If A fails then you just change your app configs/proxies/whatever to use B as the master instead of A. Depending on how you have this set up you may not even need to run any commands on B, you can have it set up to just accept writes, so all you need to do for failover in this scenario is update your app/routing configs to use B as the master instead of A.
If B fails then things are still quite easy: you just need to update all the replicas {C, D, E, ...} to use A as their master. In this scenario you're not changing anything in your configs/proxies, you're just running some commands on the replicas to change which host they replicate from. This is always safe because A is by definition always ahead of B, so there are no replication race conditions. There's a small risk here that the additional load on A (because it's now replicating to N downstream hosts instead of just one) will cause problems, but usually replication overhead is low so this won't be an issue if you just make sure you've provisioned things so that A always has a bit of excess bandwidth/CPU capacity in case of a failover (having some excess capacity is just good common sense anyway).
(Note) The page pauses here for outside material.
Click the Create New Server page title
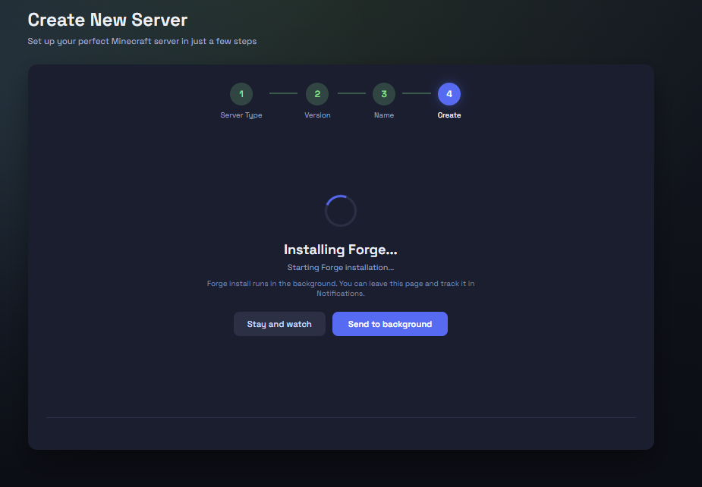Viewport: 702px width, 487px height. click(x=106, y=20)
If you have a LOT of database hosts (say, 10+) then in this design pattern at some point you're going to have a problem where there are so many replicas replicating from B that it will struggle to keep up with the bandwidth/load from replication. If you get to this point you can have some more complicated tiered fanout architecture where you have replicas of replicas.
Definitely make sure you practice failover from time to time (probably once when you set things up, and then once a year or so after that). I would recommend using some kind of staging cluster or docker/vm environment to make sure you're confident in running all the commands and have playbooks before you implement this in production.